• **Your objective**
Extend the report on the classes of vagrant and idle boys in the city, continuing from its final sentence.

• **Selection**
◇ ◇ ◇ ◇ ◇

These enormities have long been known to the department, and they come to me in such an unquestionable shape, that I cannot doubt the truth of the statement.
I am aware that there are honorable exceptions to the above, and some among the hundreds, included in this third class, are in reality honest children, endeavoring to gain a living by the legitimate sale of trifles, but the majority are vicious, and only so. The number is computed in the districts named at three hundred and eighty.
The fourth class are boys; they are termed “Baggage Smashers,” they congregate around steamboat landings and railroad depots, apparently for the purpose of carrying parcels, for persons arriving in the city. A large proportion of them have no homes whatever; they will not hesitate to steal when opportunity offers, and lead idle and dissolute lives, generally sleeping in the markets, under sheds, and occasionally in cheap lodgings, but the luxury of a bed, however, they seldom indulge in. Of an average larger growth, and more experienced than the classes before mentioned, there is more method in their evil propensities and not unfrequently, are small burglaries traced home to them. There are about one hundred and twenty-three thus engaged.
A fifth class consists of boys similar to those last mentioned, with this exception, they have homes, and many of them, are the children of respectable parents, but through a mistaken leniency, or a criminal carelessness, they are suffered to spend their evenings and sabbaths in small gatherings on the corners bf the streets, annoying the neighborhood and passers by with their wrangling and fighting propensities, and with the most reckless oaths and blasphemies. They will often steal, and many of them absent themselves from the roof of their parents or guardians, for weeks together, sleeping in markets, wagons and other places of shelter, consorting with the vilest of both sexes, and forming habits of vice and dissipation which cling to them through all their after years.

◇ ◇ ◇ ◇ ◇

• **Collected data**
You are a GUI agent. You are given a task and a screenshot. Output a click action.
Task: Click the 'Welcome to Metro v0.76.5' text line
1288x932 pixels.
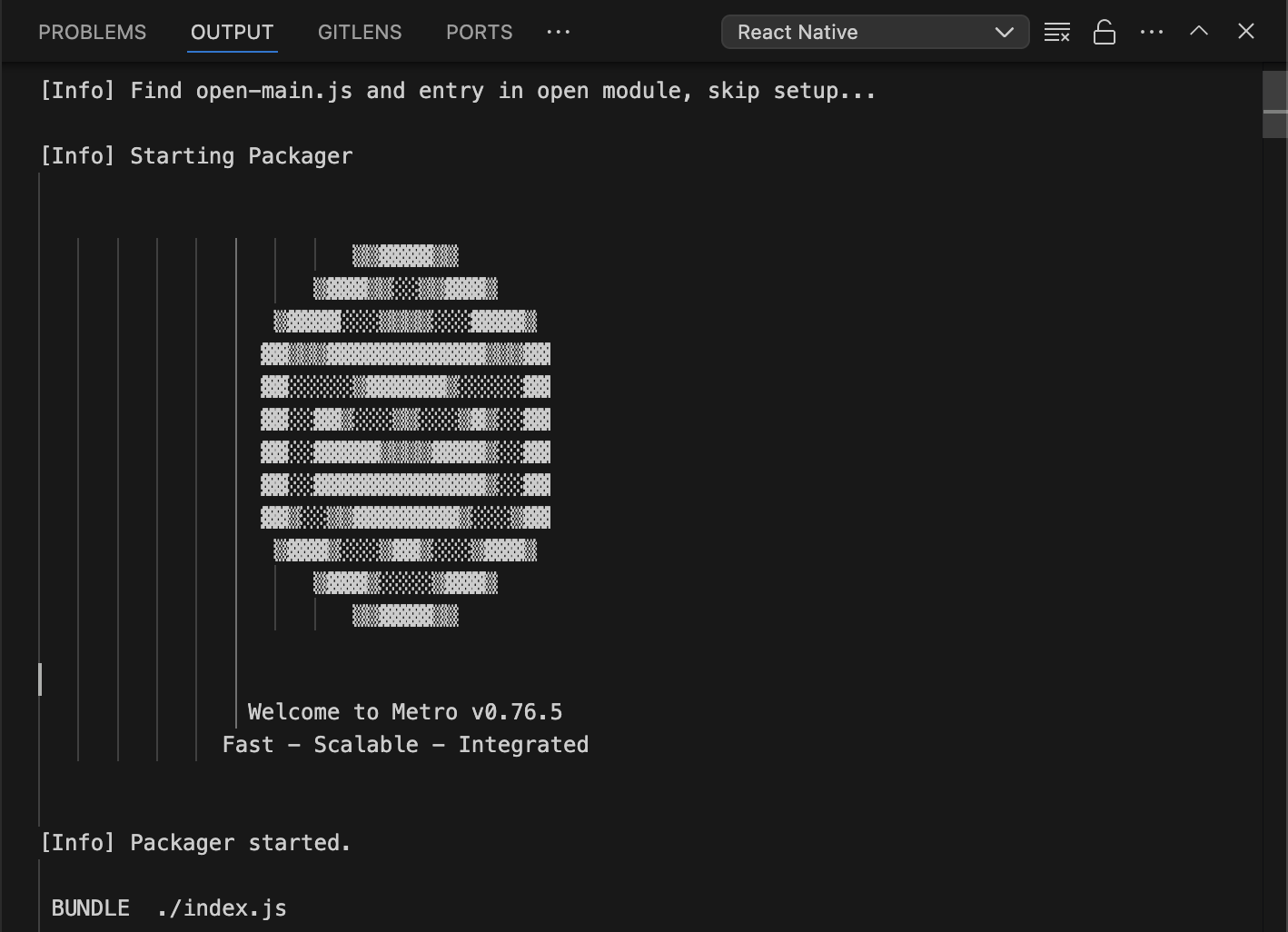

◇ ◇ ◇ ◇ ◇

• **Result**
Frequent complaints are made by citizens in regard to the practices of these juvenile rowdies, but under existing regulations, the efforts of the Police are found inadequate to the suppression of the nuisance. The number of these is estimated at between sixteen and seventeen hundred.
Besides these, there are reported to me from the above named districts, twenty-three hundred and eighty-three children that do not attend school.
In presenting these disagreeable facts for the consideration of your Honour, I trust that I may be pardoned for the suggestion in conclusion, that in my opinion some method by which these children could be compelled to attend our schools regularly, or be apprenticed to some suitable occupation, would tend in time, more to improve the morals of the community, prevent crime, and relieve the city from its onerous burthen of expenses for the Alms House and Penitentiary than any other conservative or philanthropic movement with which I am at present acquainted.
All of which is respectfully submitted, GEO. W. MATSELL, Chief of Police.